This is a promotional overview of the first three Firewater records. More to come (hopefully)...
Tod A wanted to be a famous rock star so he could write songs about drinking, sex, and criminals. Or drinking and having sex with criminals. Or being a criminal and having sex with drinks. The possibilities were endless. For Tod, however, the years after Cop Shoot Cop were spent on the wedding band circuit, in the pokey, and in church praying for what was left of his soul.
"I learned a lot in jail," he says, "Especially about the law. I did some divorce work for the boys while I was in stir." After rounding up some cellmates, Tod decided to give rock'n'roll another shot and started the New York collective FIREWATER.
Their 1996 debut album Get off the Cross (We need the Wood for the Fire) got the A&R types hot under the pants and the band spent the next year and a half repeating "there is no guest list" and "why should we sign with you? Your bands suck..." The industry lapped it up! Some disinterested rock-gods with reasonable hair.
On Get off the Cross, FIREWATER ripped open the seams of European music and reveled in the klezmer, cha cha, and tango debris to create an unexpected and intoxicating album that became a critics favorite.

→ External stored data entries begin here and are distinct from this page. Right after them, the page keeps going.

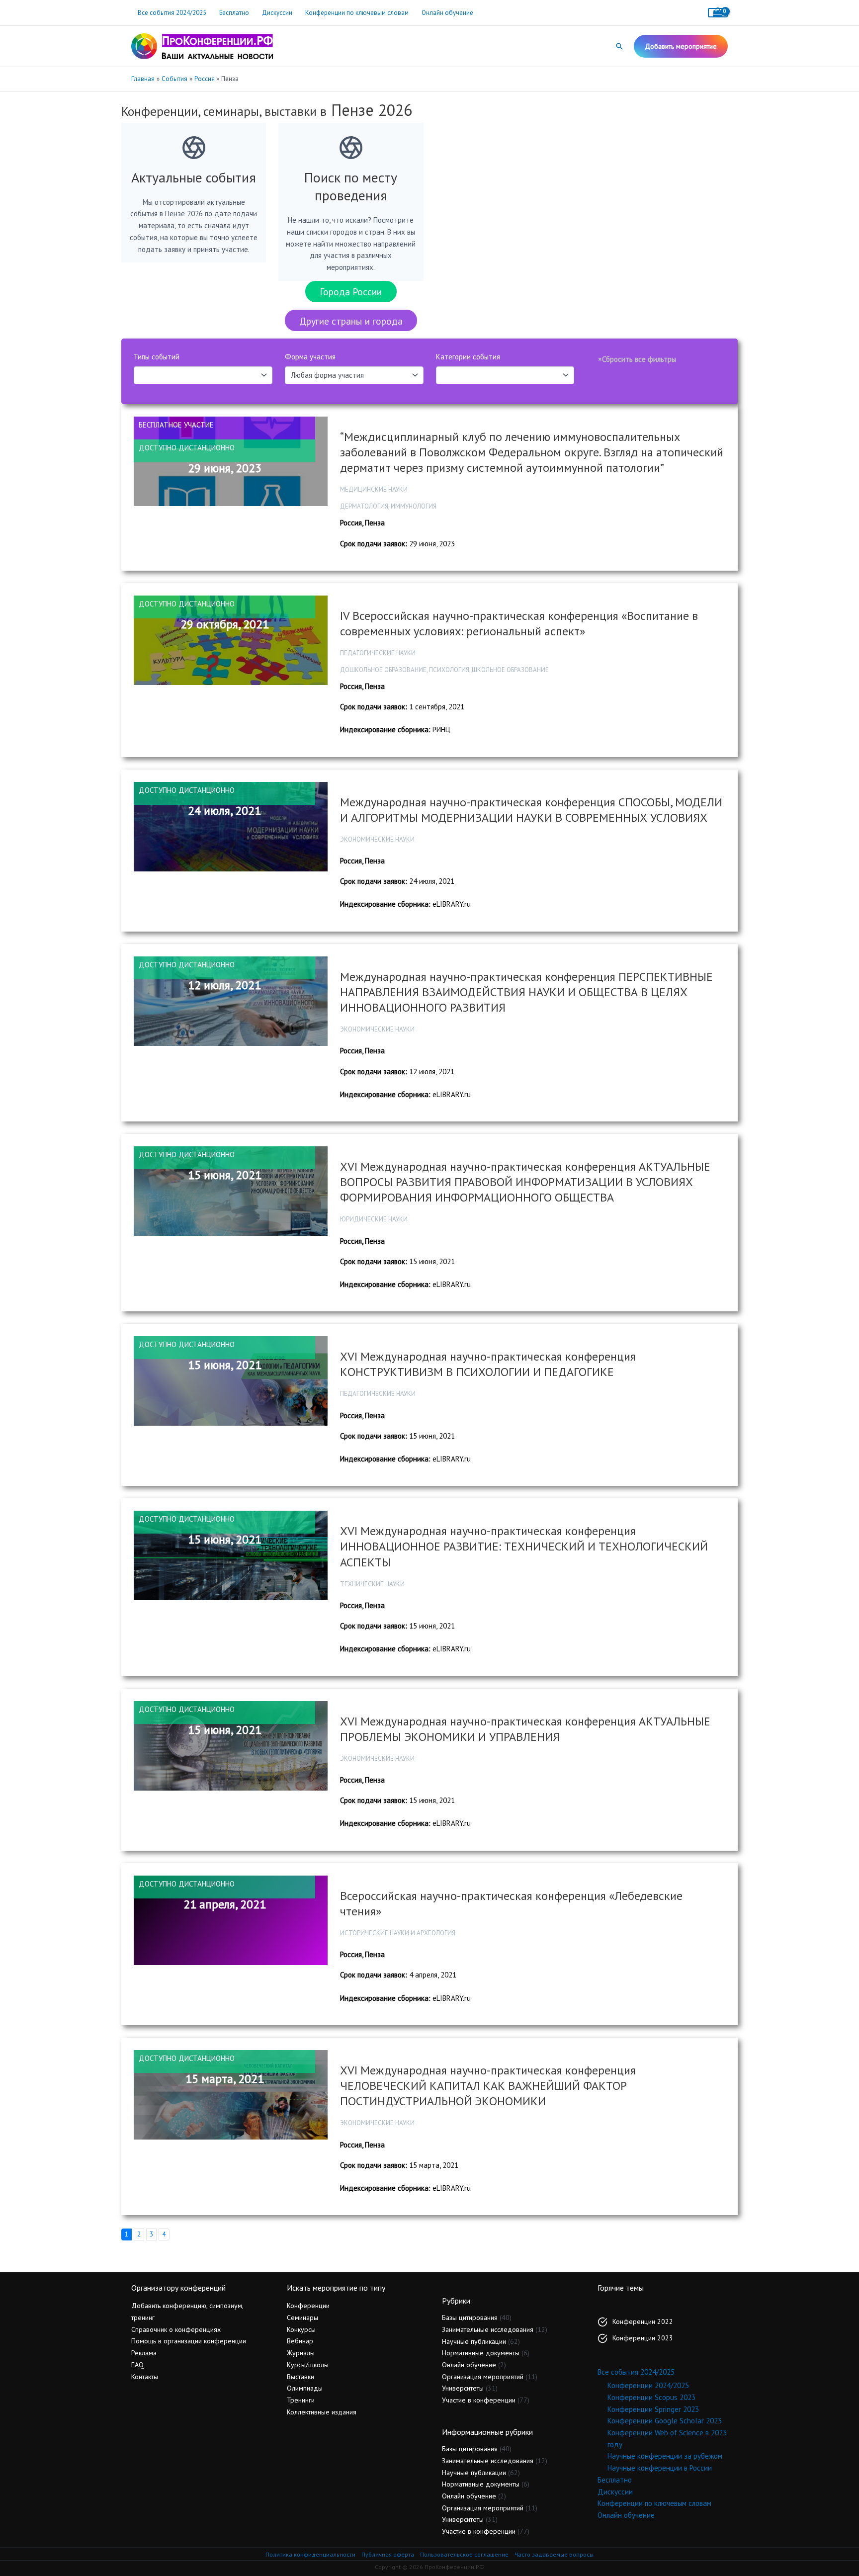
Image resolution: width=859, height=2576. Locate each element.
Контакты (144, 2376)
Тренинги (301, 2400)
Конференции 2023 (642, 2337)
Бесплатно (234, 12)
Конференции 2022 (642, 2321)
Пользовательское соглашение (464, 2554)
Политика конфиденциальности (310, 2554)
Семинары (302, 2317)
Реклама (144, 2352)
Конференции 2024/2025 (648, 2385)
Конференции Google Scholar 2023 (664, 2420)
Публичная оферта (387, 2554)
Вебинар (300, 2340)
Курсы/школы (308, 2364)
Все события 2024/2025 (172, 12)
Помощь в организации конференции (188, 2340)
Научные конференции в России (659, 2468)
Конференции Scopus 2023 (651, 2397)
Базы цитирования (470, 2317)
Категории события (468, 356)
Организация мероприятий (482, 2376)
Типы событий (156, 356)
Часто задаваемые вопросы (554, 2554)
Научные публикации (474, 2341)
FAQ (137, 2364)
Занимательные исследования (487, 2329)
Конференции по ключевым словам (357, 12)
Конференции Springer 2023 (653, 2409)
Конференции (308, 2305)
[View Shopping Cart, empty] (718, 12)
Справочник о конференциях (176, 2329)
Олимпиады (305, 2388)
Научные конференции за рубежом (664, 2456)
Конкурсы (301, 2329)
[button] (619, 46)
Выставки (300, 2376)
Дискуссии (277, 12)
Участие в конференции (478, 2400)
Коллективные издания (321, 2411)
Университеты (463, 2388)
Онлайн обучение (447, 12)
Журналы (301, 2352)
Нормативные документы (480, 2352)
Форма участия (310, 356)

They toured with Soul Coughing, The Jesus Lizard, Squirrel Nut Zippers, and Skeleton Key.
FIREWATER's second album was as steamy and narcotically alluring as their debut. "That album wasn't just about sex, it was sex," Hahn Rowe explained to the BBC when the lads finally emerged from Abbey Road. "Pure sex. But we've moved on. We're into pyramind scams now." With The Ponzi Scheme, FIREWATER is still shopping at the world's bazaars, but they wind up spending more time at revival meetings and the corner bars. "It's the long-awaited musical return to Cold War paranoia," they reported to Tiger Beat.

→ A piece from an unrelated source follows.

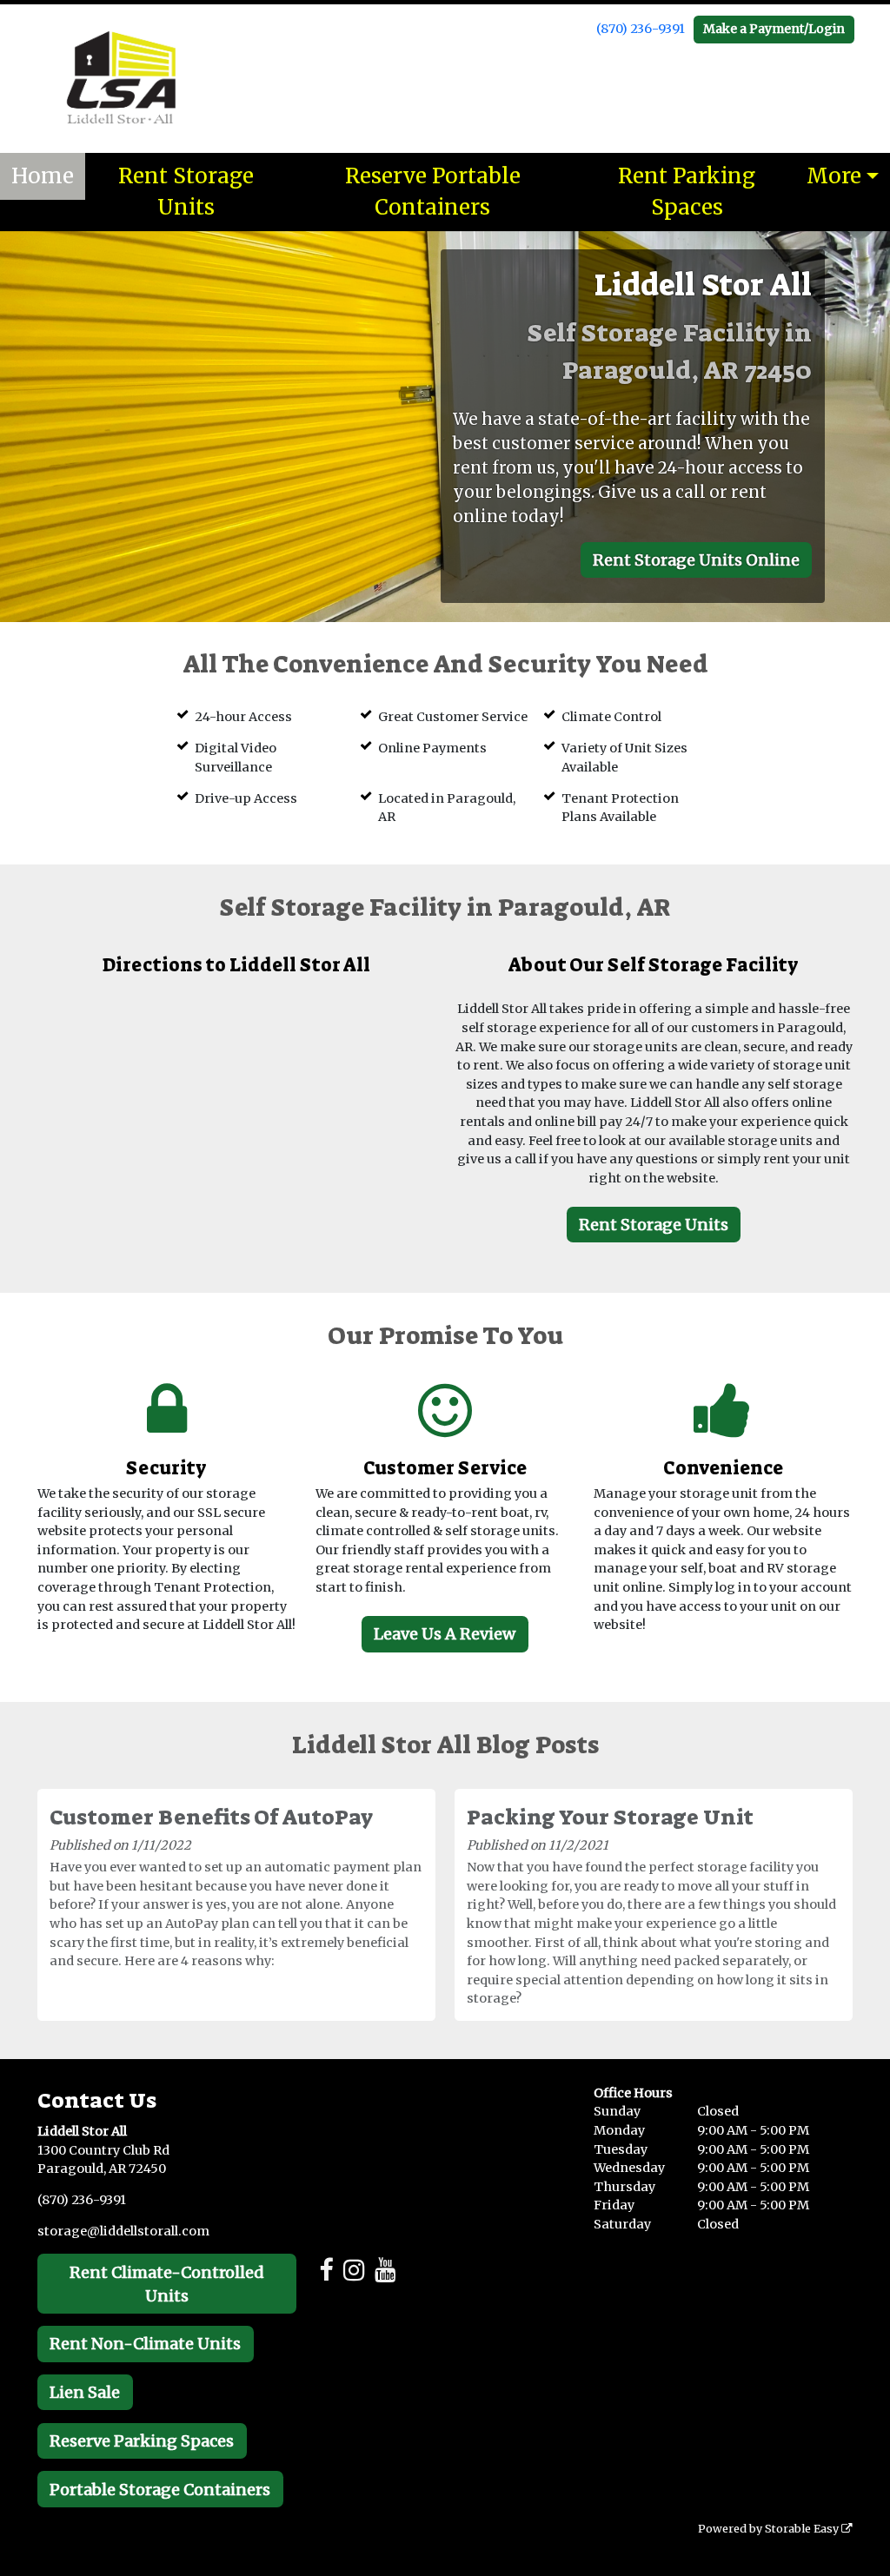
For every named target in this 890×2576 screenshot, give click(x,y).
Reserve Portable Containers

PSYCHOPHARMACOLOGY - their third release, the first one available in Europe on Nois-O-Lution - finds the band still poking fun at life in modern America:
you know, funny stuff like automobile insurance scams, suburban spree shootings, the ins and outs of modern surveillance systems, and aspiring saints (currently homeless). Addiction... Despair... Heartbreak... Loneliness...
The subject matter from which all great comedy is born. And like all great comedians, Firewater deliver their material deadpan, with only a hint of a smile.
And let's not forget about Death. The Big D.
The Ultimate Joke. It seems to be a big undercurrent on this record. "Yeah, I guess so," says mouthpiece Tod A. "There's been a lot of death in my life this year. It's the one joke you never get because you're never around to hear the punchline." But despite the new record's darker territory, the musical backdrop on PSYCHOPHARMACOLOGY is sparser, leaner and almost, well....pop. Songs like 'Fell Off The Face Of The Earth' and 'Black Box Recording' underplay their grim subjects (a suicide and an airline disaster, respectively) in a way that makes them practically uplifting.
And what about 'Psychopharmacology'? Well, it won't take a note from your shrink to convince you that this is one addictive record. From the first maraca-shake of 'Woke Up Down' to the last tremolo-beat of 'She's The Mistake', this is a disc that may begin auto-repeating in your head. After a few weeks you may just find yourself relying on PSYCHOPHARMACOLOGY a little too much. Against your better judgement, you could start depending on it to give you the strength you need to face the day. Soon, you may be unable to imagine life without it.
'Psychopharmacology' Major Symptoms:
Alienation, fear of failure/success, sudden outbursts, nagging questions, unexplained behavior, thoughts of suicide, flashbacks, uncontrollable erotic fixations, heartbreak, persistent doubt.
Treatment: Ingest product aurally, twice daily for as long as symptoms persist. Do not exceed recommended dosage. Possible Side Effects:
Dizziness, euphoria, loss of appetite, strange cravings, thirst, persistent erections, sleeplessness, uncontrolled movements of the limbs, inability to concentrate, blackouts.